[Saved entries]

***

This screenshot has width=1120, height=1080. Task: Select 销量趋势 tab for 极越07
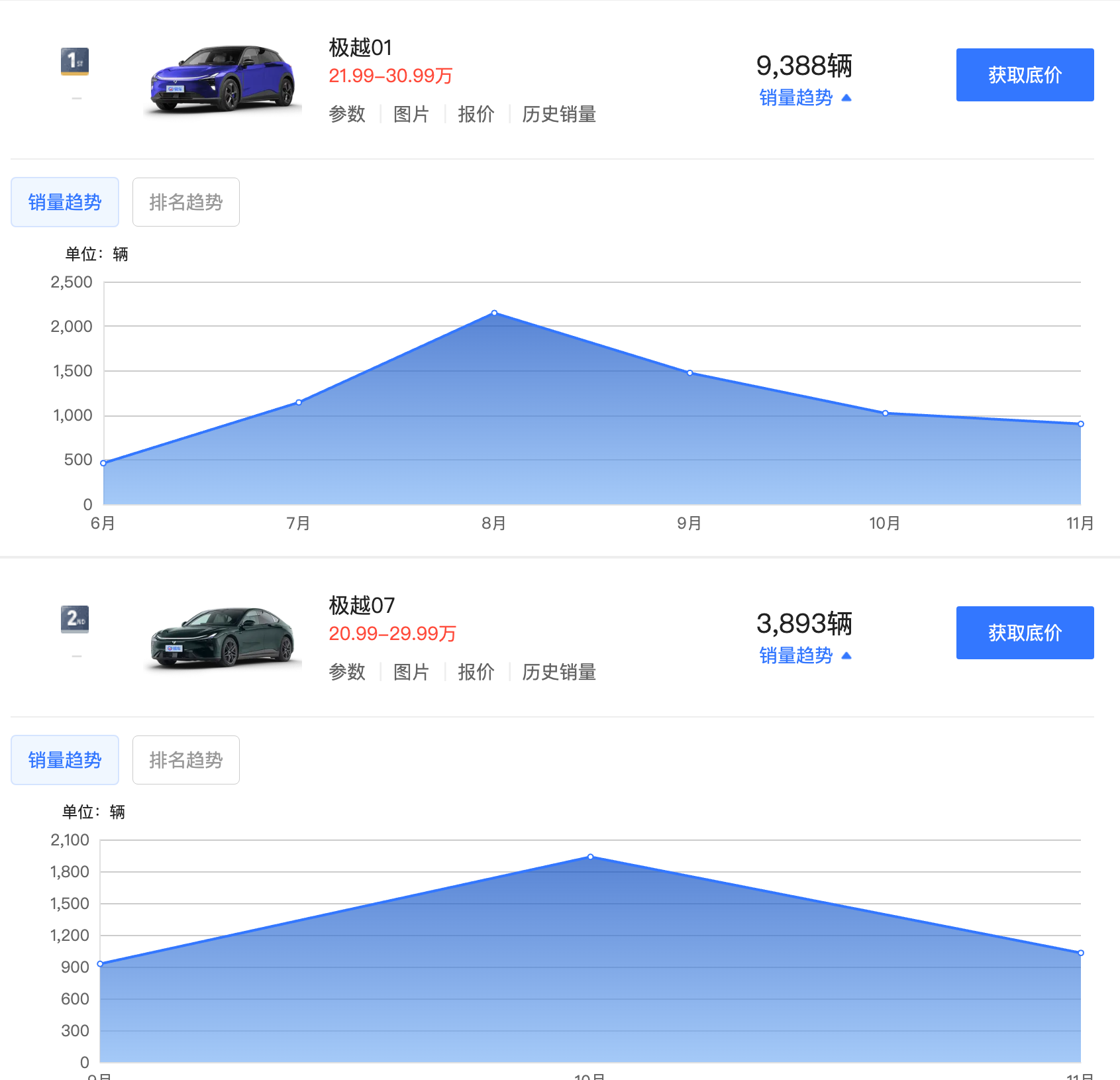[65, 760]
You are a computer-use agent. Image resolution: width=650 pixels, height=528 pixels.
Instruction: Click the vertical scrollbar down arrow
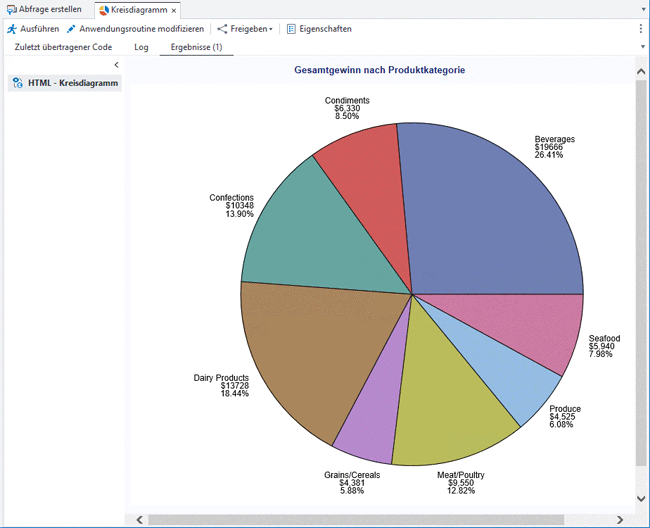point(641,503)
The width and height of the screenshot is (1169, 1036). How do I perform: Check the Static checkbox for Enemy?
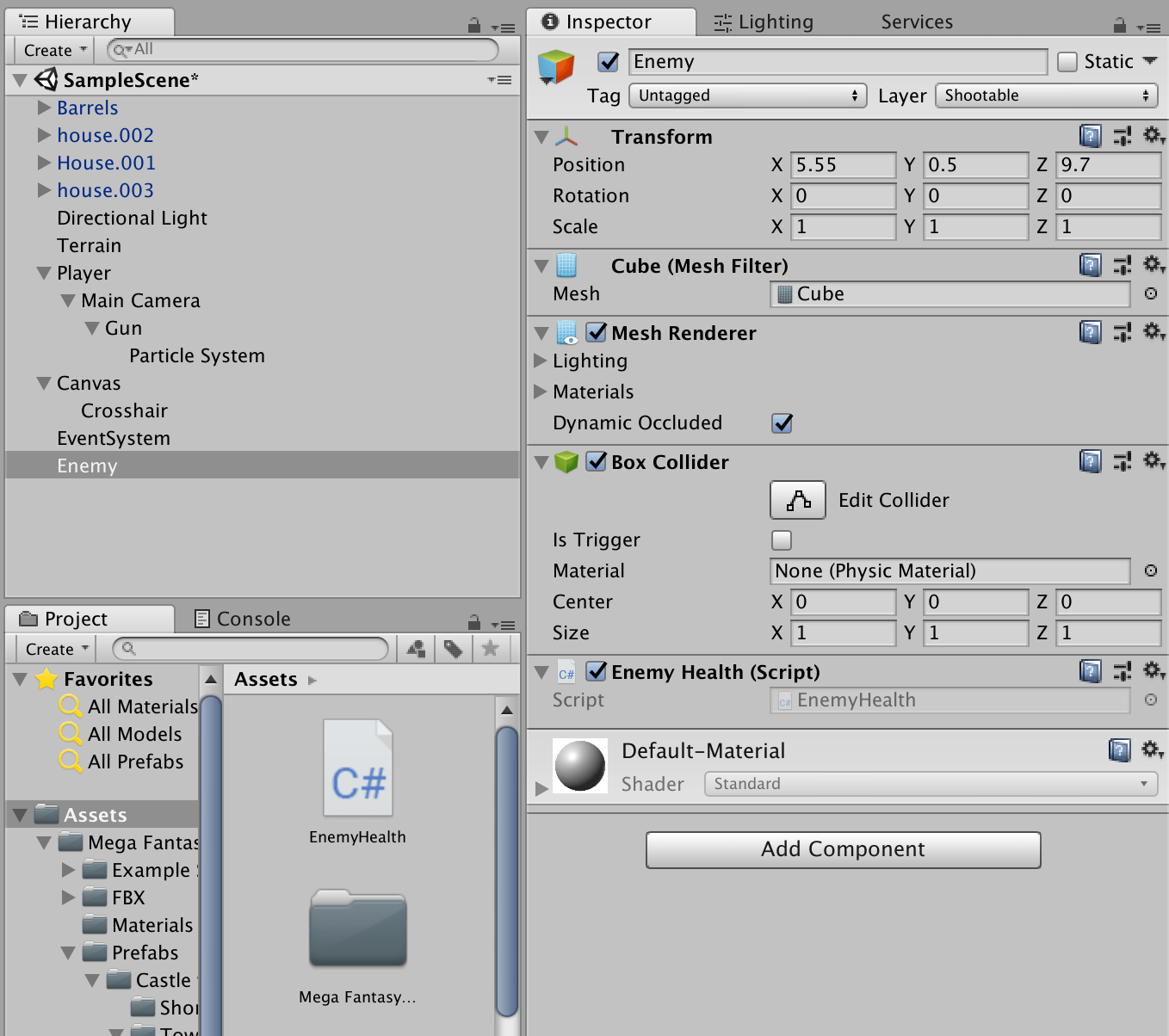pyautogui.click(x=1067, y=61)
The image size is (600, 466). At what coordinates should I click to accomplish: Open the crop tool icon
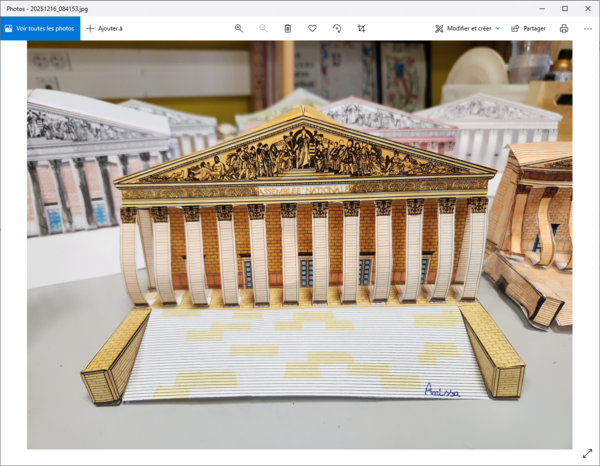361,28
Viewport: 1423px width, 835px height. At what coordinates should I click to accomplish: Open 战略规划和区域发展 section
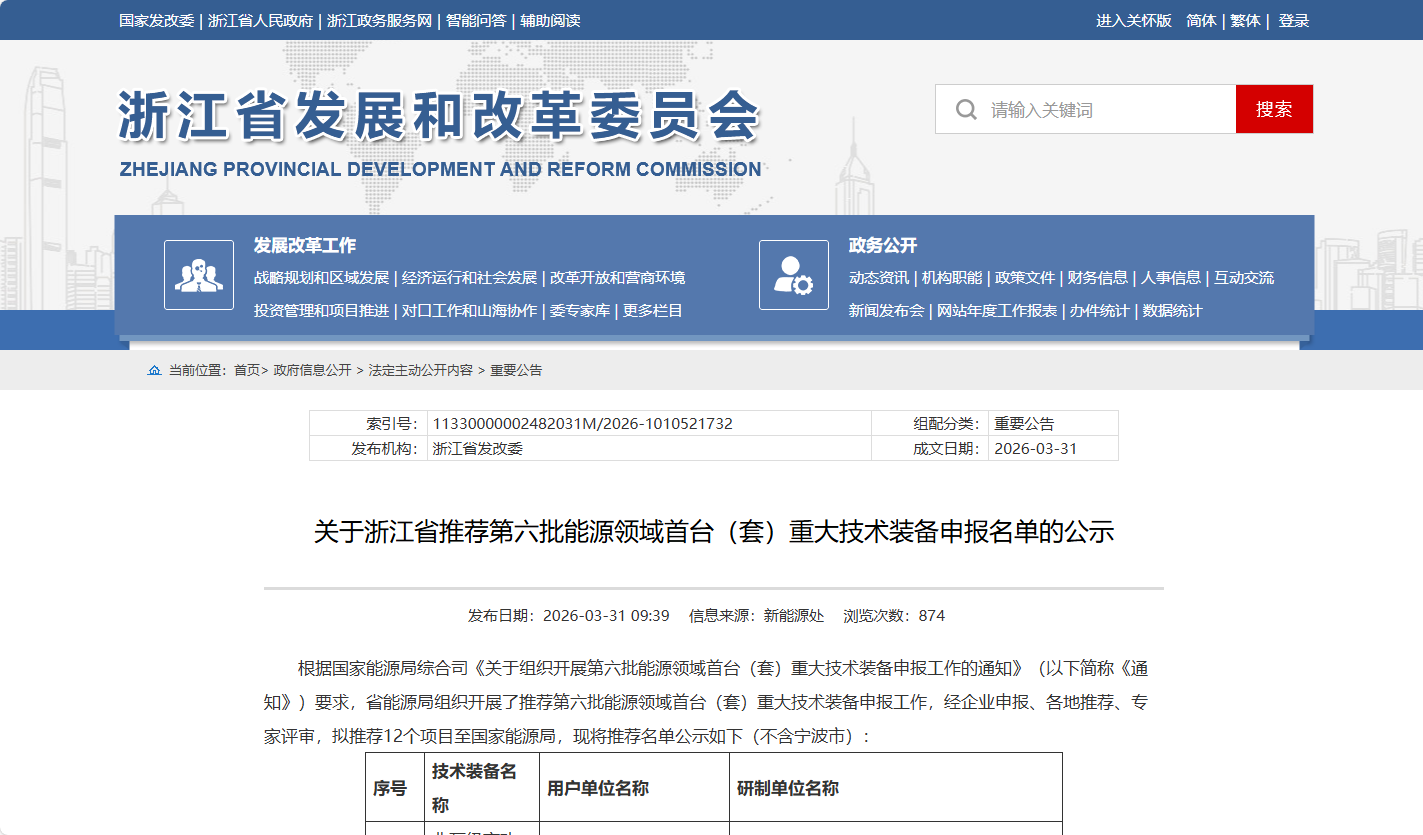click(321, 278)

***

To be done:
Write out the items again with the word "screenshot" replaced by "capture" everywhere, keeping everything else the same and leaving out the pictures.

Final result:
This capture has width=1120, height=1080. Task: Select 销量趋势 tab for 极越07
[65, 760]
You are a computer-use agent. Image resolution: width=650 pixels, height=528 pixels.
Instruction: Click the vertical scrollbar down arrow
point(641,503)
The width and height of the capture is (1169, 1036). How do I perform: Check the Static checkbox for Enemy?
pyautogui.click(x=1067, y=61)
The image size is (600, 466). At what coordinates should I click to accomplish: Open the crop tool icon
361,28
Viewport: 1423px width, 835px height. At what coordinates should I click to accomplish: Open 战略规划和区域发展 section
click(321, 278)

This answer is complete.